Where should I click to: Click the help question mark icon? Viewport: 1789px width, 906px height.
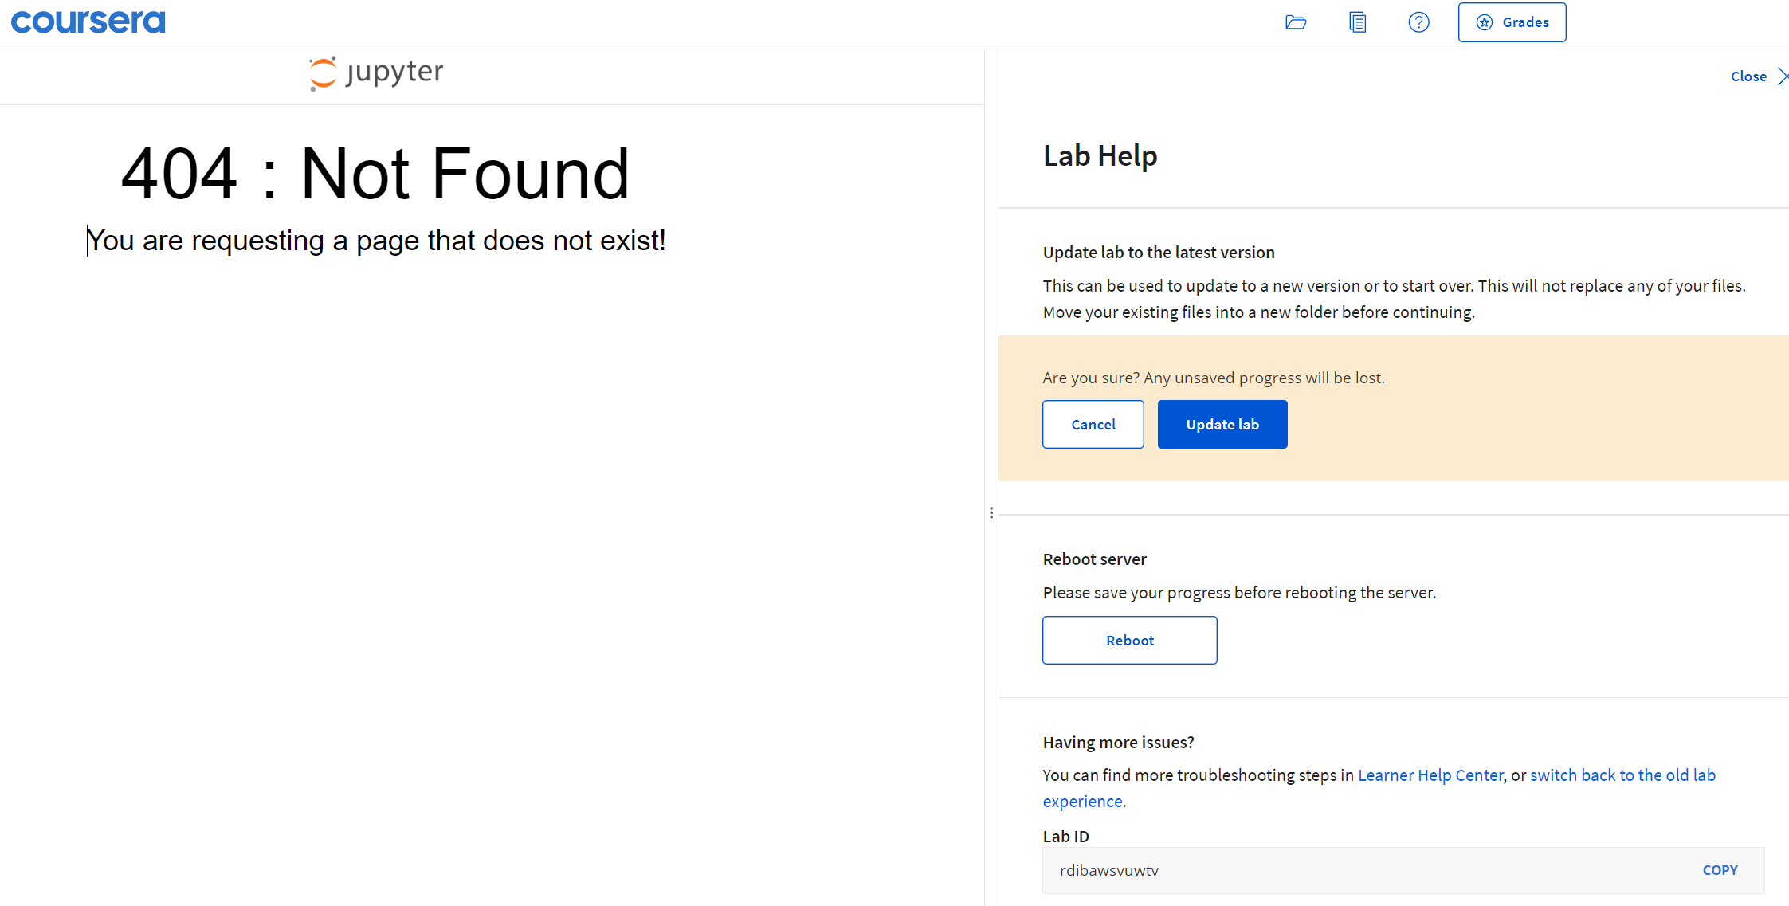pyautogui.click(x=1418, y=22)
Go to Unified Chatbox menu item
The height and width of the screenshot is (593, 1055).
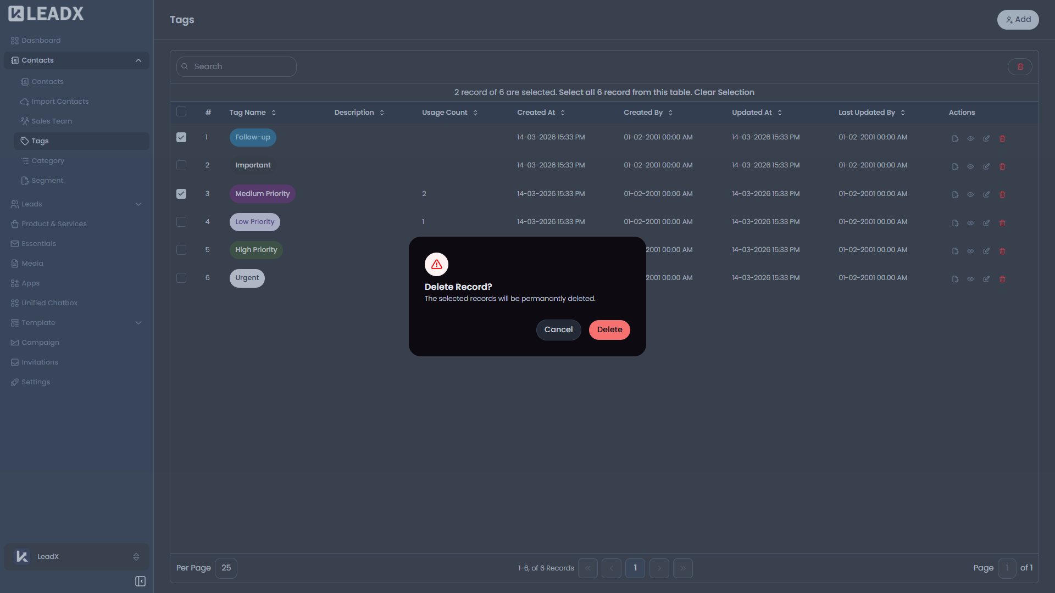[49, 303]
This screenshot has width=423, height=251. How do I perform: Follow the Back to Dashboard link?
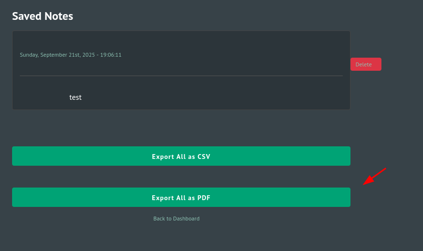click(x=176, y=219)
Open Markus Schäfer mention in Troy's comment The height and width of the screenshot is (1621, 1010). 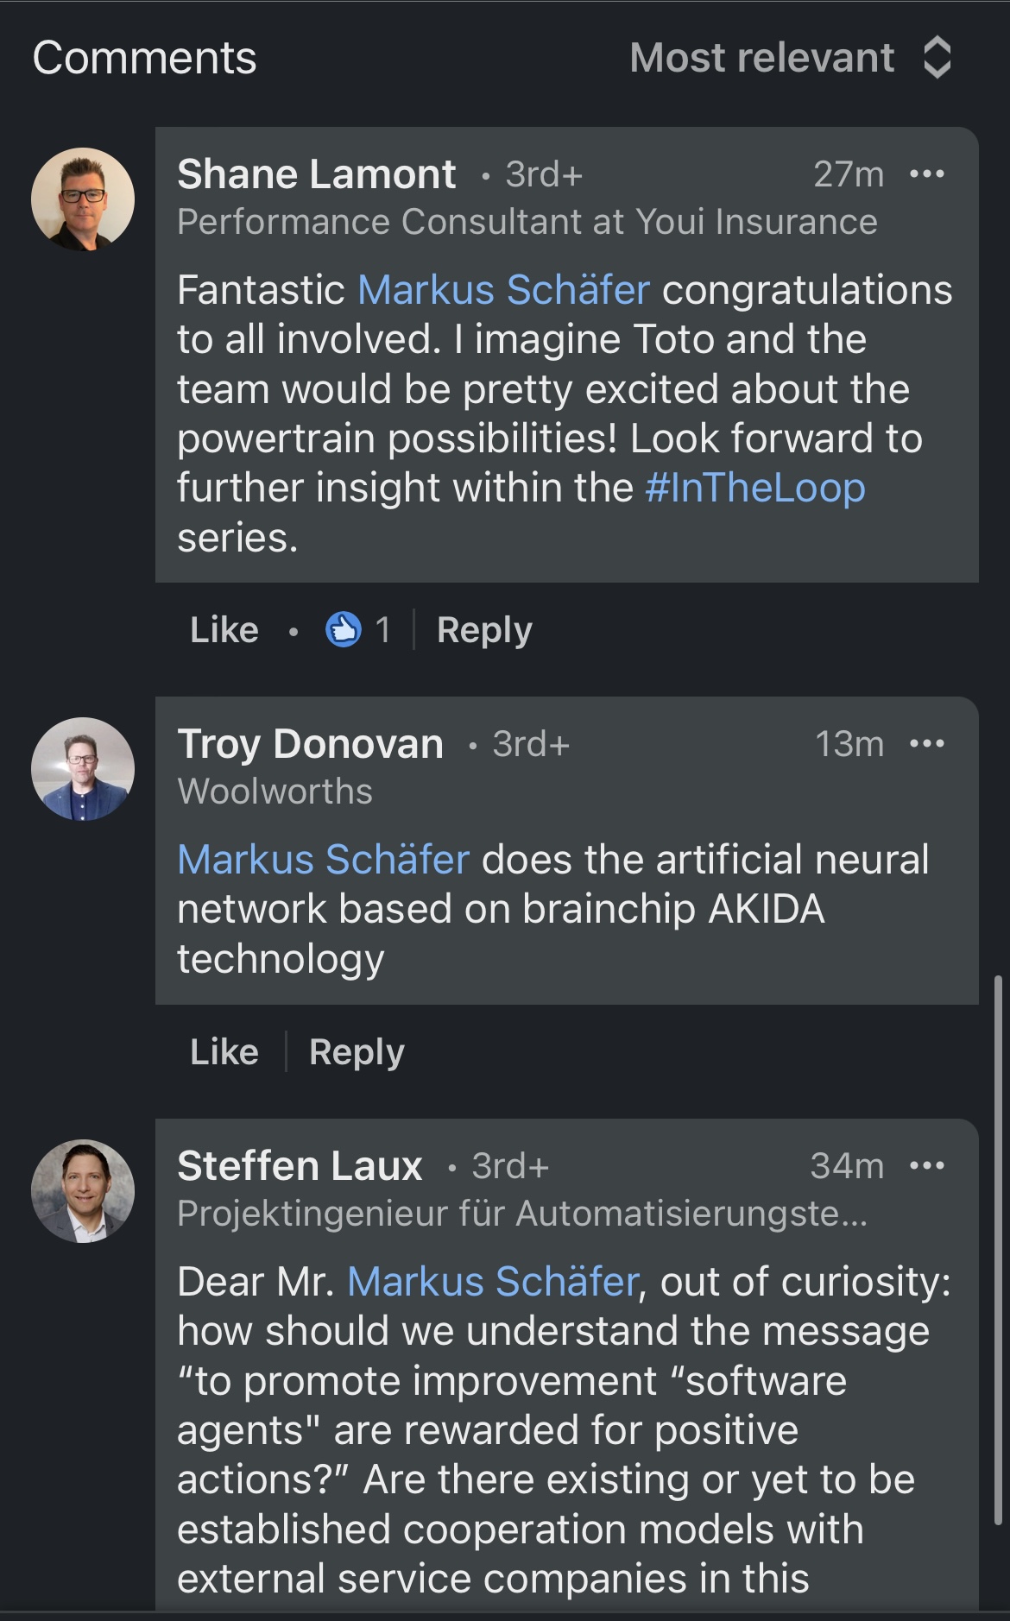coord(324,860)
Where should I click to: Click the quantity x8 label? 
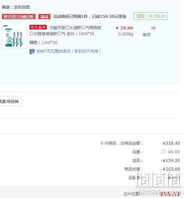[153, 28]
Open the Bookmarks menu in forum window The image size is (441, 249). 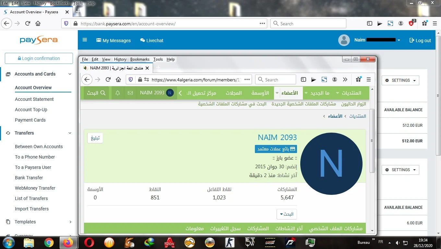pos(140,59)
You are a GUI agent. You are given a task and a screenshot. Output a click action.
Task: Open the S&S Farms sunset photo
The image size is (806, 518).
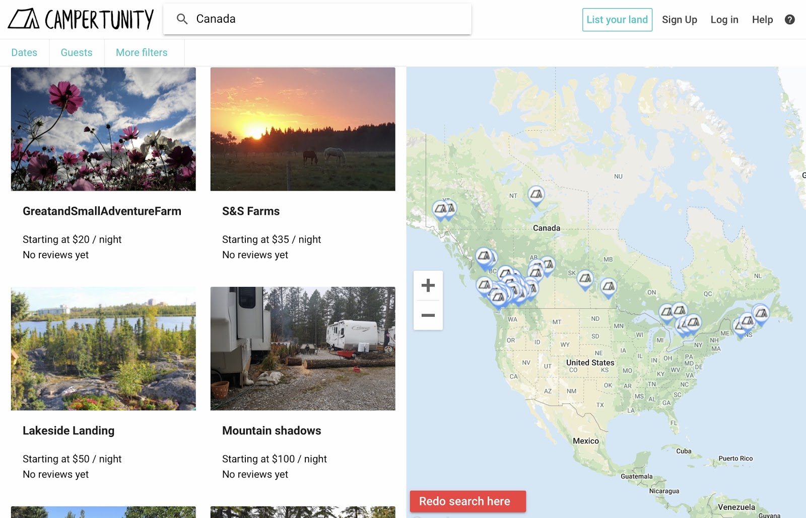tap(303, 129)
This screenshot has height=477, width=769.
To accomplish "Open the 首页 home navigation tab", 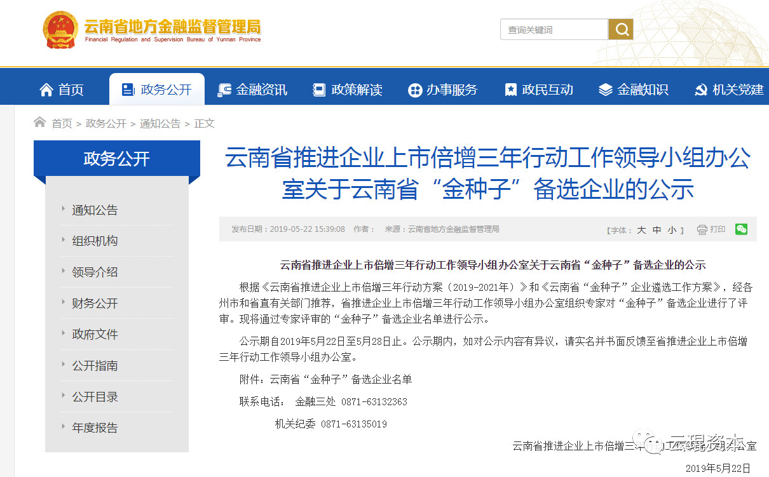I will [62, 90].
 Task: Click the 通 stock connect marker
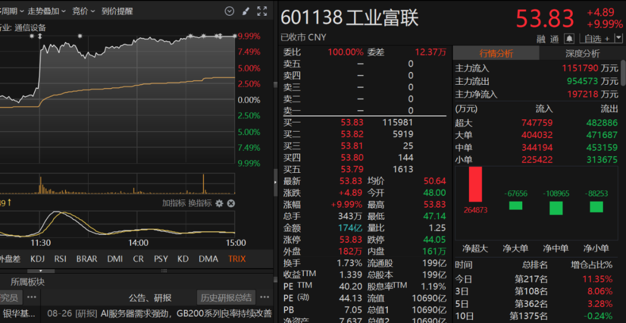click(554, 39)
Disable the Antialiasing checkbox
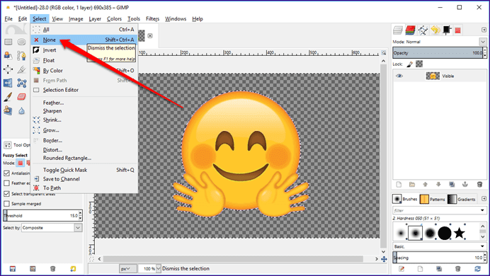Viewport: 490px width, 276px height. (6, 173)
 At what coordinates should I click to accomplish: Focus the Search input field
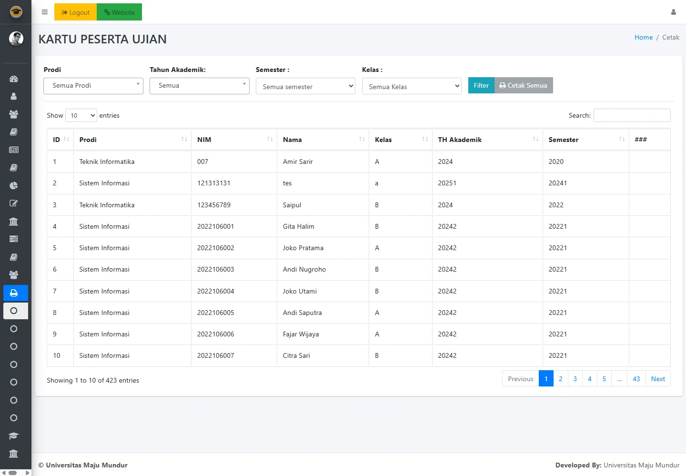point(632,115)
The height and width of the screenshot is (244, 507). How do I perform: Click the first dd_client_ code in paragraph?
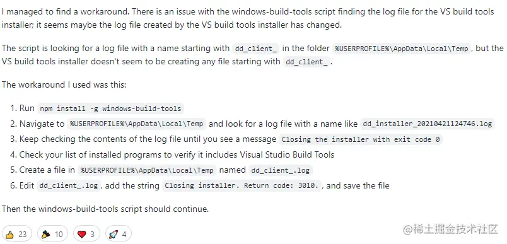(x=256, y=49)

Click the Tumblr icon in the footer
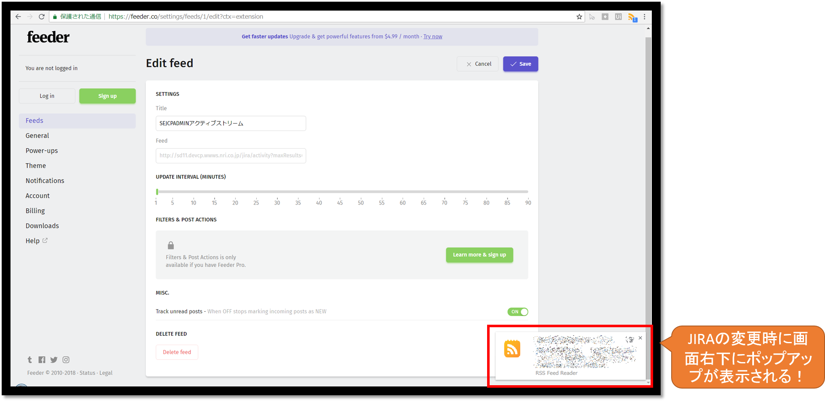coord(29,360)
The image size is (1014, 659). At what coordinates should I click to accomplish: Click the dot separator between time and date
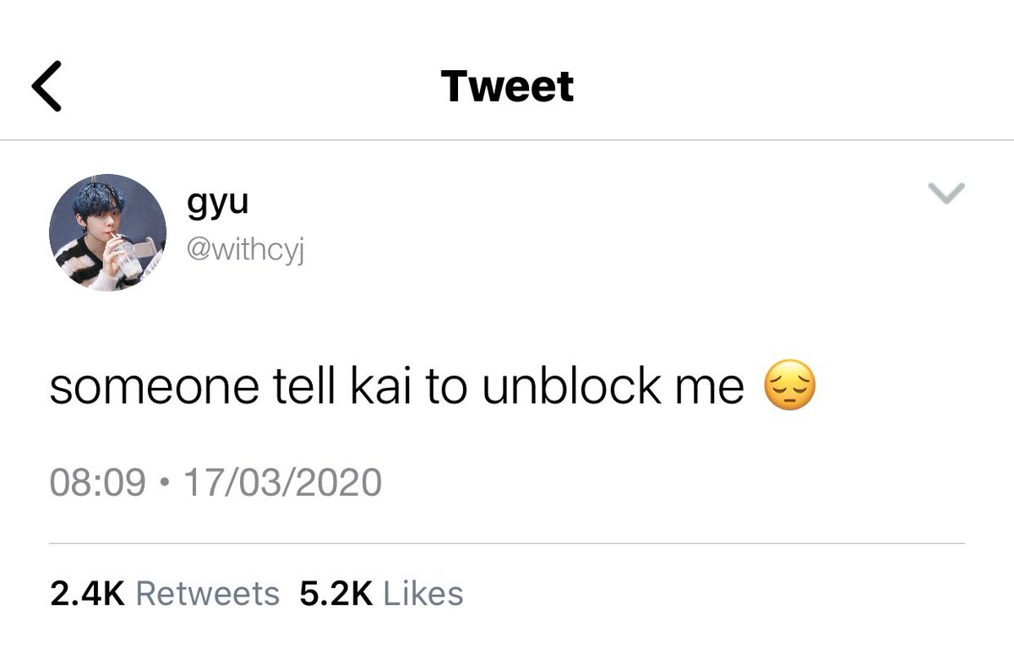tap(164, 484)
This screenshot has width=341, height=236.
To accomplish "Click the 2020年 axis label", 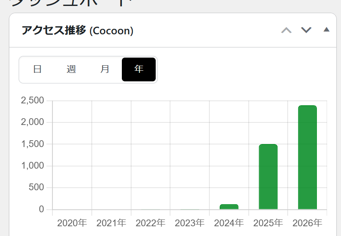I will click(72, 223).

====

• **Ваше задание**:
Перепишите без изменений строки, начиная со строки, содержащей «The height and width of the screenshot is (244, 507).», и заканчивая строкой, содержащей «coord(29,360)», включительно. Изображения в ответ не включайте.

• **Итоговый результат**:
The height and width of the screenshot is (244, 507). How do I perform: Click the first dd_client_ code in paragraph?
(x=256, y=49)

Click the Tumblr icon in the footer
coord(29,360)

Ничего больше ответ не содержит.